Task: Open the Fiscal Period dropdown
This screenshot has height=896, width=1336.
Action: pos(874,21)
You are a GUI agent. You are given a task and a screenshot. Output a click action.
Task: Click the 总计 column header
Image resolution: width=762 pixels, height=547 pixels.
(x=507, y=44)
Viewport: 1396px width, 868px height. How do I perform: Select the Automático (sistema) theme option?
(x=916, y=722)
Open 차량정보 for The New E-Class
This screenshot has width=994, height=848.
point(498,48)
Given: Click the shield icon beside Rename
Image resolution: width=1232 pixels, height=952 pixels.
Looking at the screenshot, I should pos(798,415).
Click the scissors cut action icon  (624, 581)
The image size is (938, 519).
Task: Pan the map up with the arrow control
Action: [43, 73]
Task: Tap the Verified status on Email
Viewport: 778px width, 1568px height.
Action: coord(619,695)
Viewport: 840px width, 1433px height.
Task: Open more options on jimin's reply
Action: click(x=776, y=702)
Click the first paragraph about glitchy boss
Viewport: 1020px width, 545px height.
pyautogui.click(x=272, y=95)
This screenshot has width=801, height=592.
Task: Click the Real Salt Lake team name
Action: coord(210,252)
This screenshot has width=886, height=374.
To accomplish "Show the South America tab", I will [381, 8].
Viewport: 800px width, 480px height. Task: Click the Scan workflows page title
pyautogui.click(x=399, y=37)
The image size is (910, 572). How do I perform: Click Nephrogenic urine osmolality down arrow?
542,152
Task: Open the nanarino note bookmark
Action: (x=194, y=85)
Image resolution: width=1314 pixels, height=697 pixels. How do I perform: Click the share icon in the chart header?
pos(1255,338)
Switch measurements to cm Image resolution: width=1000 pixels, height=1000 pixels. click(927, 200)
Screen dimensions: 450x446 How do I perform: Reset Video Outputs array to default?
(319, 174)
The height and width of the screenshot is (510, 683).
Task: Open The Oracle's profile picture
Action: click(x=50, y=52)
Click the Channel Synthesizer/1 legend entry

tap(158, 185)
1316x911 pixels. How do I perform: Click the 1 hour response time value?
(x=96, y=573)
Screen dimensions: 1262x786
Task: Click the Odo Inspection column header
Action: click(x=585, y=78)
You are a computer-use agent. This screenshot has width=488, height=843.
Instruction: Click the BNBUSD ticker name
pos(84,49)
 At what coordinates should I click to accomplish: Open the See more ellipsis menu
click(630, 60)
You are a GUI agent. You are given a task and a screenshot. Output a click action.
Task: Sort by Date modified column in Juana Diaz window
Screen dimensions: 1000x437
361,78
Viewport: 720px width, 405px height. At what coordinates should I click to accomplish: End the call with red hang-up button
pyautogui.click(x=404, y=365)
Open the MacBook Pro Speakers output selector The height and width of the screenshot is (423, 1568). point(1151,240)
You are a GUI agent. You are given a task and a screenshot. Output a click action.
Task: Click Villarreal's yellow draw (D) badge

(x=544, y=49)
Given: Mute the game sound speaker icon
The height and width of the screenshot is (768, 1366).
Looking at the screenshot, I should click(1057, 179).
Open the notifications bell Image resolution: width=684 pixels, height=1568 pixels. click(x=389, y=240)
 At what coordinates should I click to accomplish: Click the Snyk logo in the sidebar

_____

Please repeat each entry. Keep every word the same.

Task: Open the Fiscal Period dropdown
This screenshot has height=896, width=1336.
Action: pos(874,21)
You are a GUI agent. You are given a task and a screenshot. Output a click action.
Task: Click the 总计 column header
Image resolution: width=762 pixels, height=547 pixels.
(x=507, y=44)
Viewport: 1396px width, 868px height. How do I perform: Select the Automático (sistema) theme option?
(x=916, y=722)
Open 차량정보 for The New E-Class
This screenshot has width=994, height=848.
point(498,48)
Given: Click the shield icon beside Rename
Image resolution: width=1232 pixels, height=952 pixels.
Looking at the screenshot, I should pos(798,415).
Click the scissors cut action icon  (624, 581)
The image size is (938, 519).
Task: Pan the map up with the arrow control
Action: [43, 73]
Task: Tap the Verified status on Email
Viewport: 778px width, 1568px height.
Action: coord(619,695)
Viewport: 840px width, 1433px height.
Task: Open more options on jimin's reply
Action: click(x=776, y=702)
Click the first paragraph about glitchy boss
Viewport: 1020px width, 545px height.
pyautogui.click(x=272, y=95)
This screenshot has width=801, height=592.
Task: Click the Real Salt Lake team name
Action: coord(210,252)
This screenshot has width=886, height=374.
To accomplish "Show the South America tab", I will [381, 8].
Viewport: 800px width, 480px height. Task: Click the Scan workflows page title
pyautogui.click(x=399, y=37)
The image size is (910, 572). How do I perform: Click Nephrogenic urine osmolality down arrow?
542,152
Task: Open the nanarino note bookmark
Action: (x=194, y=85)
Image resolution: width=1314 pixels, height=697 pixels. How do I perform: Click the share icon in the chart header?
pos(1255,338)
Switch measurements to cm Image resolution: width=1000 pixels, height=1000 pixels. click(927, 200)
Screen dimensions: 450x446 How do I perform: Reset Video Outputs array to default?
(319, 174)
The height and width of the screenshot is (510, 683).
Task: Open The Oracle's profile picture
Action: click(x=50, y=52)
Click the Channel Synthesizer/1 legend entry

tap(158, 185)
1316x911 pixels. How do I perform: Click the 1 hour response time value?
(x=96, y=573)
Screen dimensions: 1262x786
Task: Click the Odo Inspection column header
Action: click(x=585, y=78)
You are a computer-use agent. This screenshot has width=488, height=843.
Instruction: Click the BNBUSD ticker name
pos(84,49)
 At what coordinates should I click to accomplish: Open the See more ellipsis menu
click(630, 60)
You are a GUI agent. You are given a task and a screenshot. Output a click action.
Task: Sort by Date modified column in Juana Diaz window
Screen dimensions: 1000x437
361,78
Viewport: 720px width, 405px height. At what coordinates should I click to accomplish: End the call with red hang-up button
pyautogui.click(x=404, y=365)
Open the MacBook Pro Speakers output selector The height and width of the screenshot is (423, 1568). point(1151,240)
You are a GUI agent. You are given a task and a screenshot. Output a click action.
Task: Click Villarreal's yellow draw (D) badge

(x=544, y=49)
Given: Mute the game sound speaker icon
The height and width of the screenshot is (768, 1366).
Looking at the screenshot, I should click(1057, 179).
Open the notifications bell Image resolution: width=684 pixels, height=1568 pixels. click(x=389, y=240)
 At what coordinates should I click to accomplish: Click the Snyk logo in the sidebar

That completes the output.